(Document section begins)

Research

Population-level encoding of sensory information in the brain

The brain encodes rich sensory experiences using the coordinated activity of large neural populations. Dr. Dadarlat’s laboratory studies how populations of neurons represent sensory information, focusing on computational principles that support robust perception and behavior. Using large-scale two-photon calcium imaging, her group has shown that both visual and somatosensory signals are encoded in low-dimensional, structured population codes that capture key stimulus features such as motion direction, limb state, and sensory reliability. These representations are consistent across cortical areas and animals, suggesting shared computational frameworks for sensory processing across the brain. This work establishes a foundation for understanding how neural populations represent complex, uncertain sensory environments and informs the design of biologically-inspired encoding strategies for neural interfaces.

(Document section ends)
(Given entries begins)

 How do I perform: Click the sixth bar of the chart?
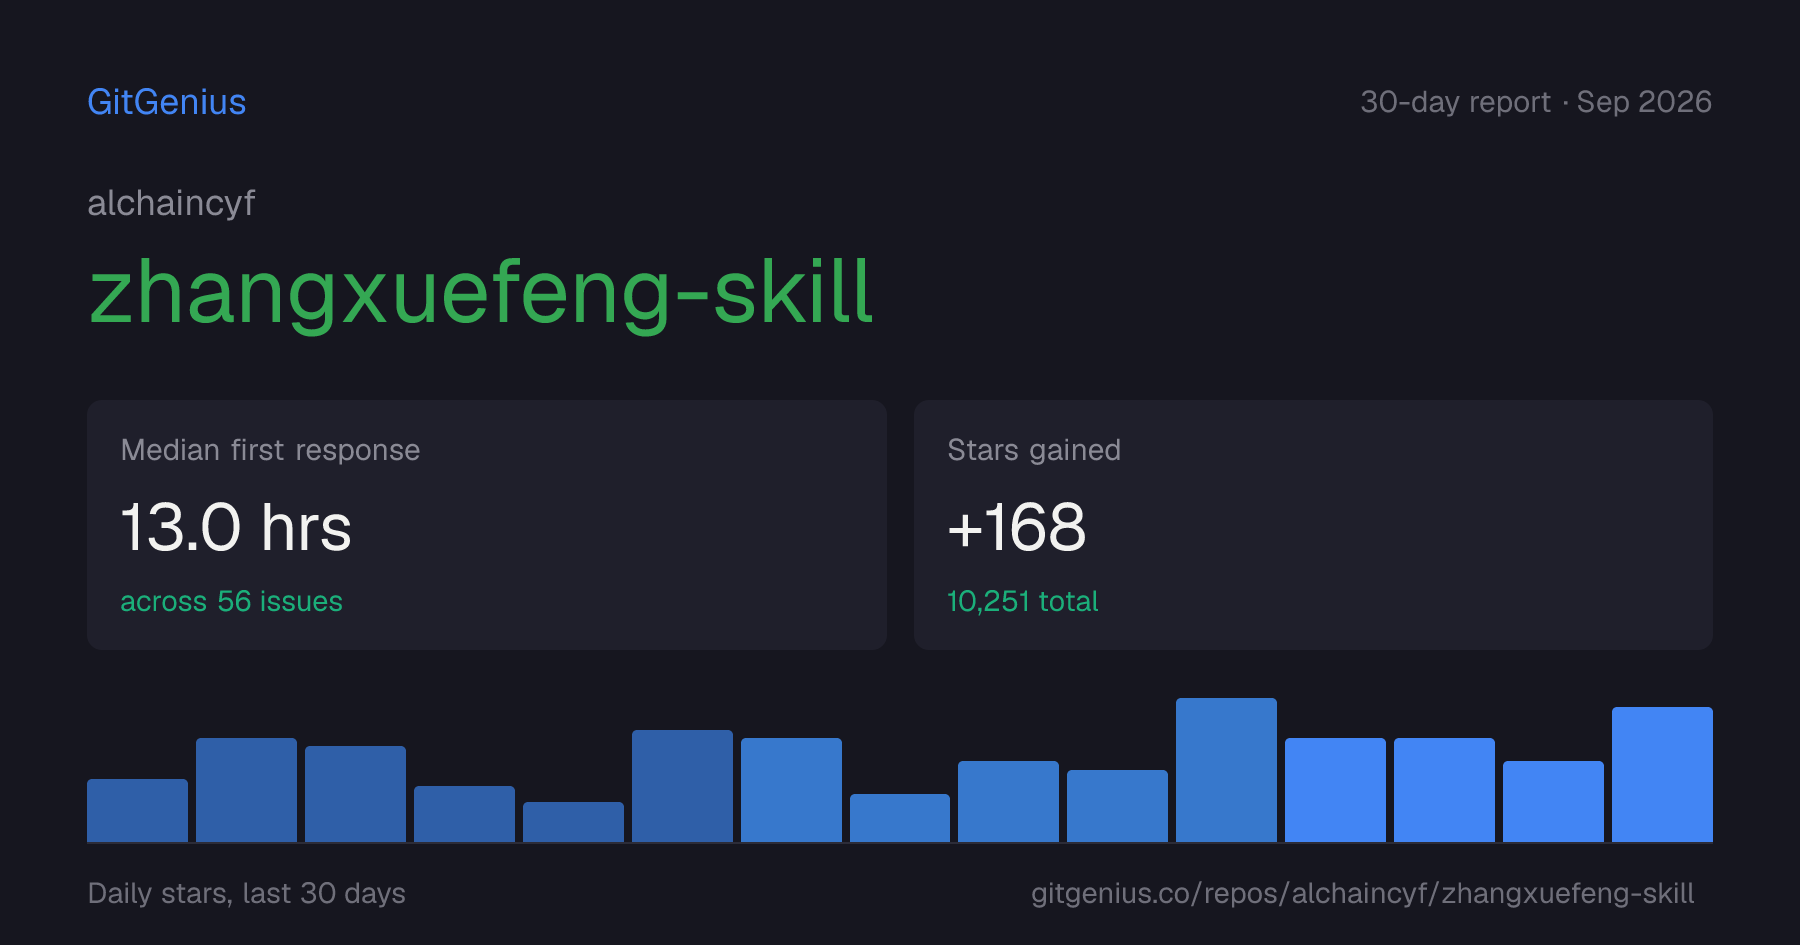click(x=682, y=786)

(Given entries ends)
(Given entries begins)

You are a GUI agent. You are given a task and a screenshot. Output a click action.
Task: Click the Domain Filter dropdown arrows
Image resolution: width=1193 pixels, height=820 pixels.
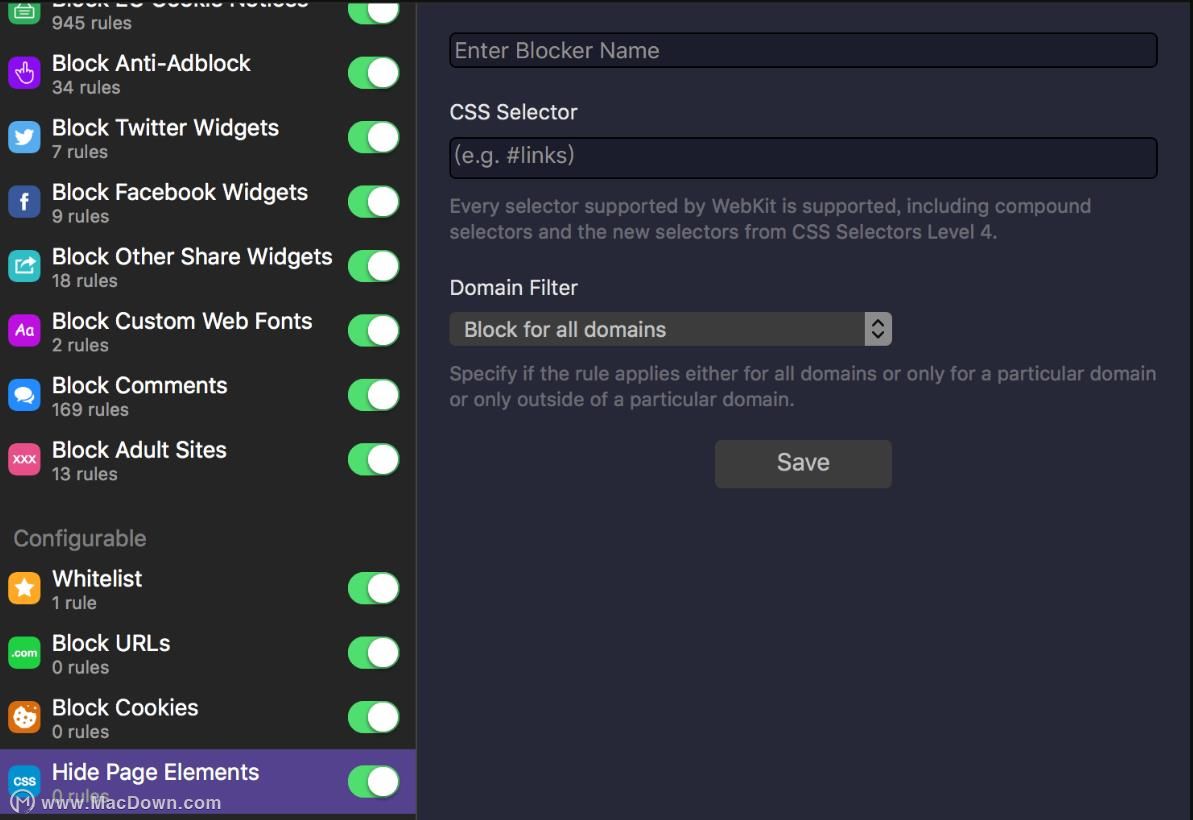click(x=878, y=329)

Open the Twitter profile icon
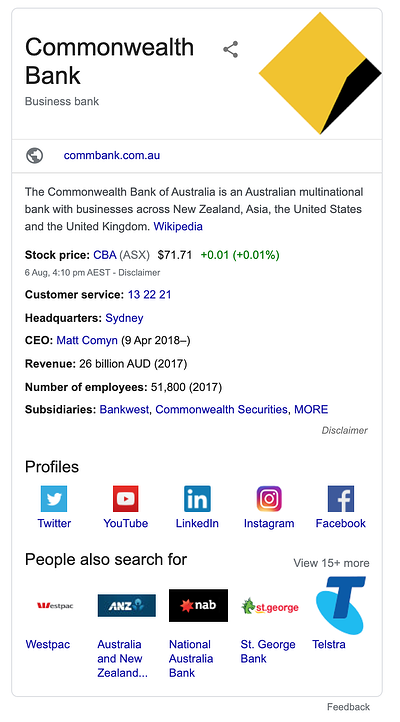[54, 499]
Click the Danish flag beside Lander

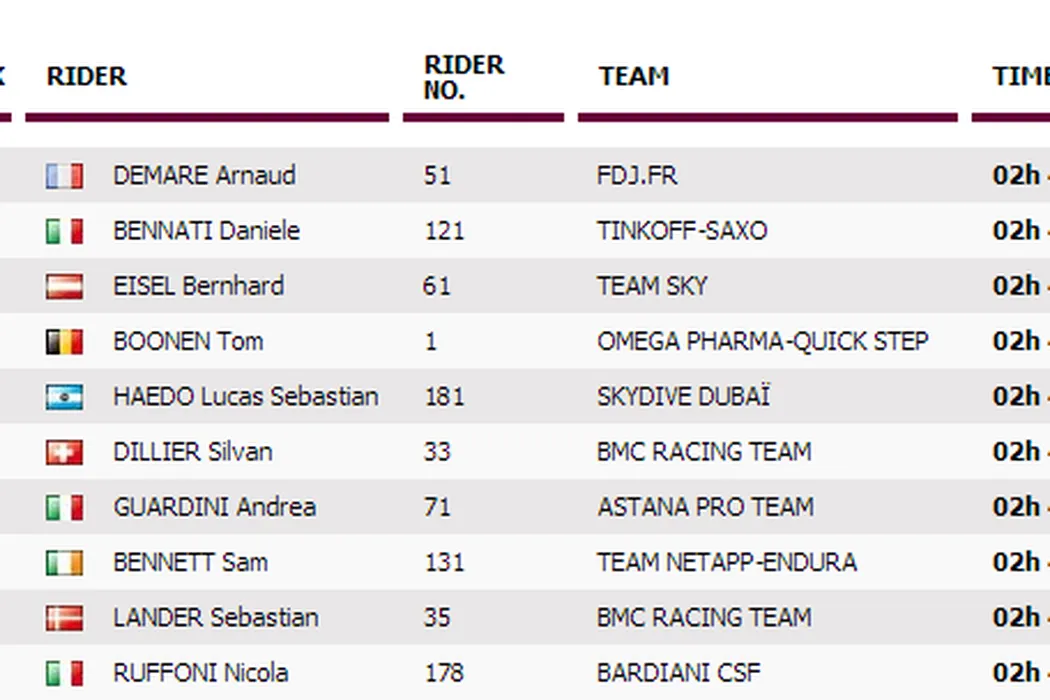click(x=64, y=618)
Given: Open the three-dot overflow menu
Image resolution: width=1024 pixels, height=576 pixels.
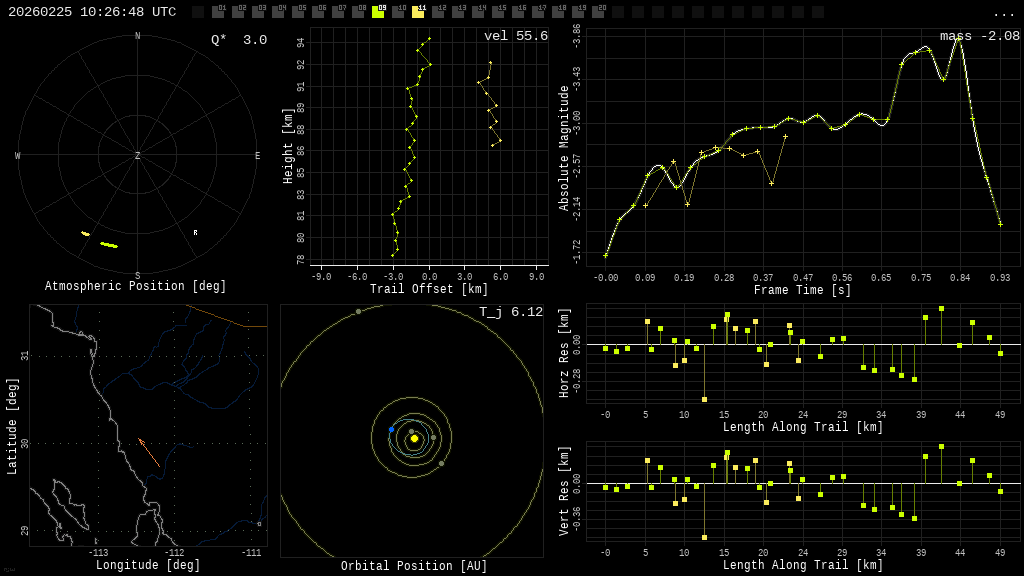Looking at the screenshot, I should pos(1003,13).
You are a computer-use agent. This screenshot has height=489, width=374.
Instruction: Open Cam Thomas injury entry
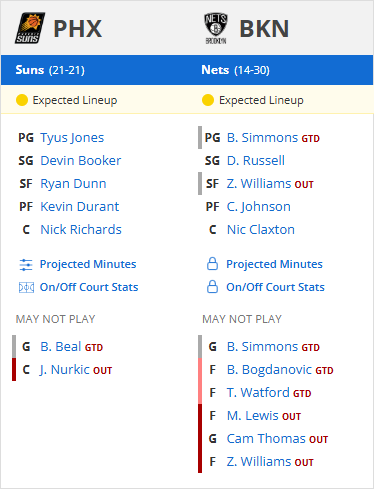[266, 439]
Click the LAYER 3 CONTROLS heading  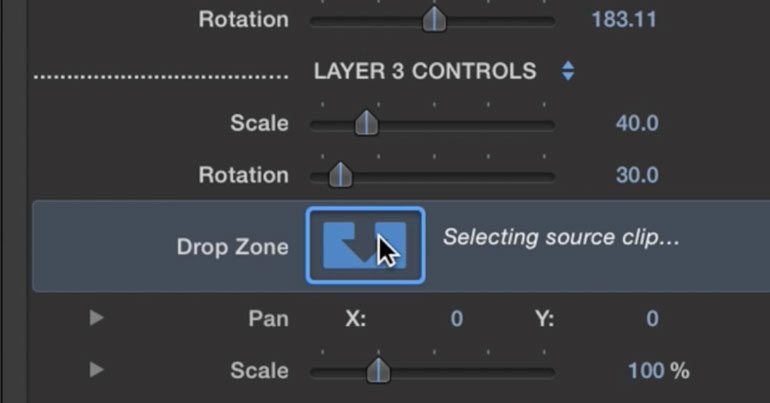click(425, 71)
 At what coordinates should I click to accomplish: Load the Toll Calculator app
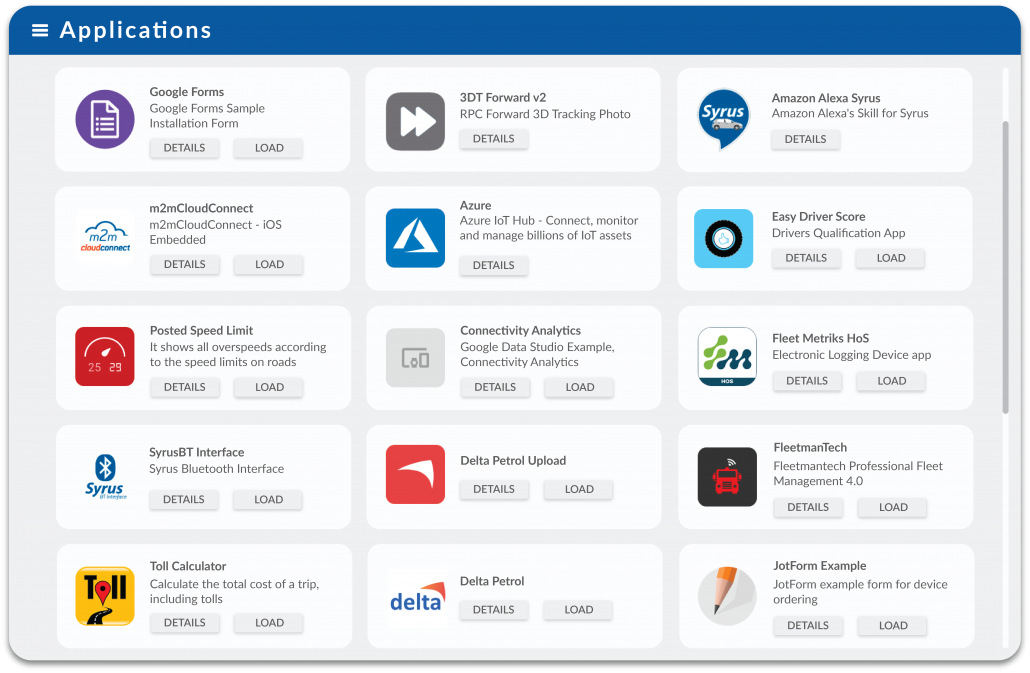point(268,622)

(Given entries ends)
(Given entries begins)

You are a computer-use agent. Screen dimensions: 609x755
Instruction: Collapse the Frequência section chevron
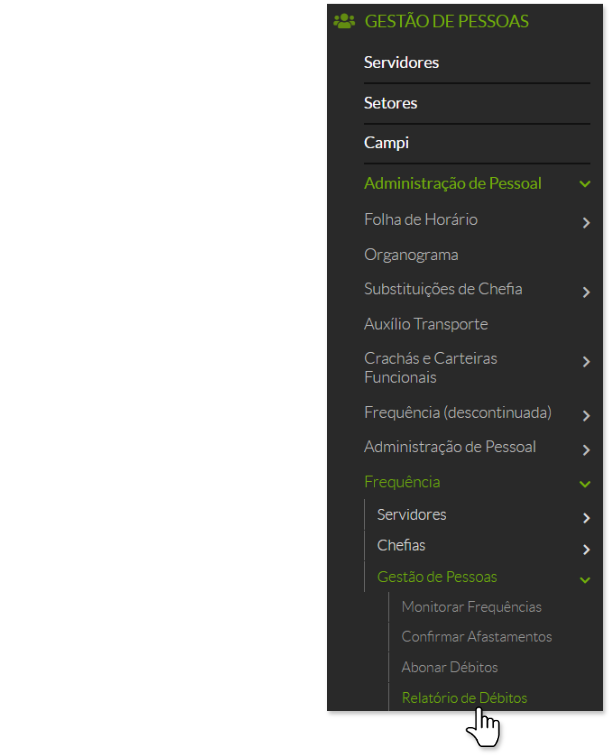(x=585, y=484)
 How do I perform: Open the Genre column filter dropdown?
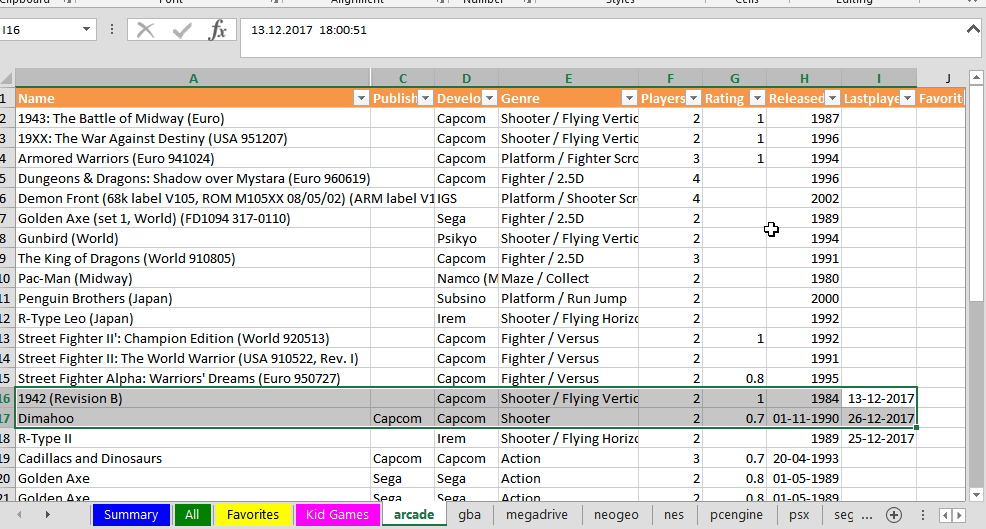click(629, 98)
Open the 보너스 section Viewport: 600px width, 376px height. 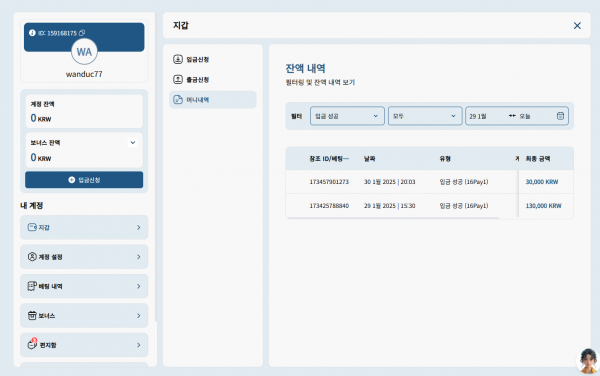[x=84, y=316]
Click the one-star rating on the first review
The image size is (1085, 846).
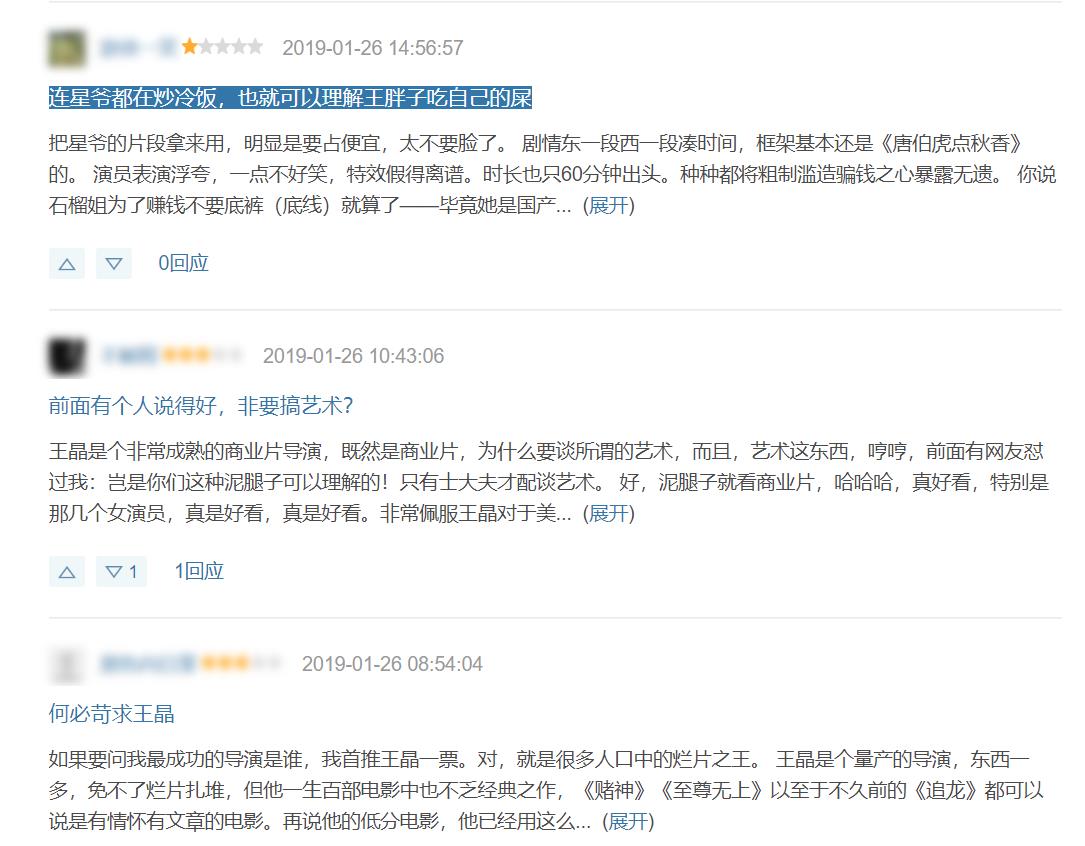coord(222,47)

(Given entries ends)

Continue the research page on population-level sensory encoding in the brain, starting after its final sentence.

Artificial sensation for neural prostheses

A major goal of neural engineering is to restore sensation to patients with limb loss or neurological injury. Dr. Dadarlat’s lab develops strategies for encoding artificial sensory signals directly into the brain using intracortical microstimulation (ICMS). Rather than attempting to reproduce exact neural activity patterns, her work demonstrates that artificial sensory signals can be learned and interpreted by the brain when encoded in a structured and behaviorally relevant format. In animal models, this approach enables rapid learning of artificial proprioceptive signals and their integration with natural sensory modalities. These results establish a learning-based framework for artificial sensation that leverages neural plasticity to reduce the complexity of stimulation algorithms and improve the scalability of neural prosthetic systems.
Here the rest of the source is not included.